Je ne sais si vous êtes comme moi, mais quand je lis haut, je me gargarise avec ma voix, je fais des nuances et des fioritures, de telle sorte que je ne comprends rien à ce que je dis, comme ces chanteurs à qui le sens des phrases importe peu pourvu que la note y soit… Cela s'appelait «le Bateau de fleurs…» Une histoire assez embrouillée avec des noms chinois, où il était question d'un mandarin très riche, nouvellement passé de 1er classe, et qui avait tenu dans les temps un «bateau de fleurs» amarré tout au bout de la ville près d'une barrière fréquentée par les guerriers… Au dernier mot de l'article, nous n'étions pas plus avancés qu'au commencement. On essayait bien de cligner de l'oeil, de faire le malin; mais, franchement, il n'y avait pas de quoi. Un vrai rébus sans image; et nous serions encore plantés devant, si le vieux Francis, qui décidément est un mâtin pour ses connaissances de toutes sortes, ne nous avait expliqué que cette barrière aux guerriers devait être l'École militaire et que le «bateau de fleurs» n'avait pas un aussi joli nom que ça en bon français.

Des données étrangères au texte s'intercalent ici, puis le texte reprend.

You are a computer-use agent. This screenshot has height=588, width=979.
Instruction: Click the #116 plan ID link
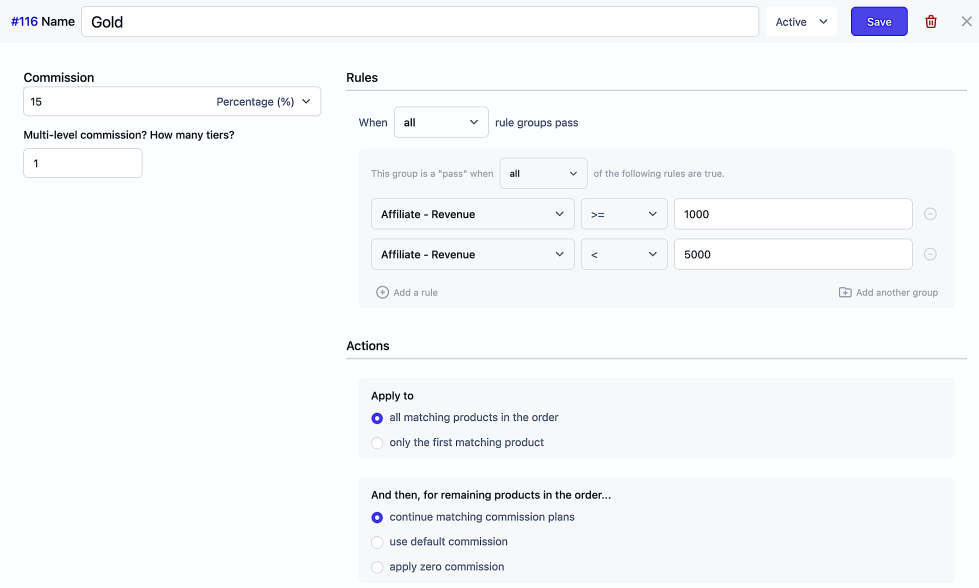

Et ce nom il le dit tout haut malgré les dames… Quelle explosion de cris, de «ah!,» de «oh!,» les uns disant: «Je m'en doutais…» Les autres: «Ça n'est pas possible…»
«Permettez, ajouta Francis, ancien trompette au 9e lanciers, le régiment de Mora et de Monpavon, permettez… Il y a une vingtaine d'années, à mon dernier semestre, j'ai été caserné à l'École militaire, et je me rappelle très bien qu'il y avait près de la barrière un sale bastringue appelé le bal Jansoulet avec un petit garni au dessus et des chambres à cinq sous l'heure où l'on passait entre deux contredanses…
—Vous êtes un infâme menteur, dit M. Noël hors de lui, filou et menteur comme votre maître, Jansoulet n'est jamais venu à Paris avant cette fois.»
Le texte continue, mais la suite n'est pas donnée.